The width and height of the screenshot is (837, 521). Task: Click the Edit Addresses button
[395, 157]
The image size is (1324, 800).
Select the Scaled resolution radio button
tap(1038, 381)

########################################

**ABOUT THIS TASK:**
Go through the listing above and copy each line exactly.

**RESULT FOR THIS EXERCISE:**
The width and height of the screenshot is (837, 521). Task: Click the Edit Addresses button
[395, 157]
The image size is (1324, 800).
Select the Scaled resolution radio button
tap(1038, 381)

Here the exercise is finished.